* **Kaynak Metin**:
Nebevî terbiye metodunda erken yaşların büyük önemi vardır. Fahr-i Kâinât Efendimiz -sallâllâhu aleyhi ve sellem-, özellikle küçük çocukların güzel davranışlar edinmesi üzerinde önemle dururdu. Bir seferinde yemek yerken tabağın içinde elini rastgele dolaştıran Ömer bin Ebû Seleme -radıyallâhu anh-’a merhametle şöyle seslenmişti:
“Yavrucuğum! Besmele çek, sağ elinle ve önünden ye.” (Buhârî, Et’ıme, 2) Görüldüğü üzere Efendimiz -sallâllâhu aleyhi ve sellem-, bir vesileyle çocuğa yemekle ilgili üç edep husûsunu hatırlatmış oluyor.
Bu hâdise vesilesiyle Nebevî Terbiye Metodu ile ilgili bir hususa işaret etmek isterim. Nebevî Terbiye müdâhildir. Yani ortada yanlış giden bir husus varsa anında müdahale edilmelidir. “Küçüktür, şimdi sırası değil, acaba ayıp olur mu?” gibi mazeretlerin arkasına sığınmadan, usûlünce olaya müdahale etmek, işin doğrusunu söylemek, en başta o kişinin hayrına olan bir husustur.

* **Veri Bölümü**:
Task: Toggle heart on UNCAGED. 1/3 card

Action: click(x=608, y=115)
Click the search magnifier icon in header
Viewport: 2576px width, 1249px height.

* **Yönerge**: Kaynak metni "Nebevî terbiye metodunda" sözlerinin geçtiği yerden başlayarak harfi harfine yazıya geçirin ve "husûsunu hatırlatmış oluyor." sözlerinden sonra durun.

* **Alıştırma Cevabı**:
Nebevî terbiye metodunda erken yaşların büyük önemi vardır. Fahr-i Kâinât Efendimiz -sallâllâhu aleyhi ve sellem-, özellikle küçük çocukların güzel davranışlar edinmesi üzerinde önemle dururdu. Bir seferinde yemek yerken tabağın içinde elini rastgele dolaştıran Ömer bin Ebû Seleme -radıyallâhu anh-’a merhametle şöyle seslenmişti:
“Yavrucuğum! Besmele çek, sağ elinle ve önünden ye.” (Buhârî, Et’ıme, 2) Görüldüğü üzere Efendimiz -sallâllâhu aleyhi ve sellem-, bir vesileyle çocuğa yemekle ilgili üç edep husûsunu hatırlatmış oluyor.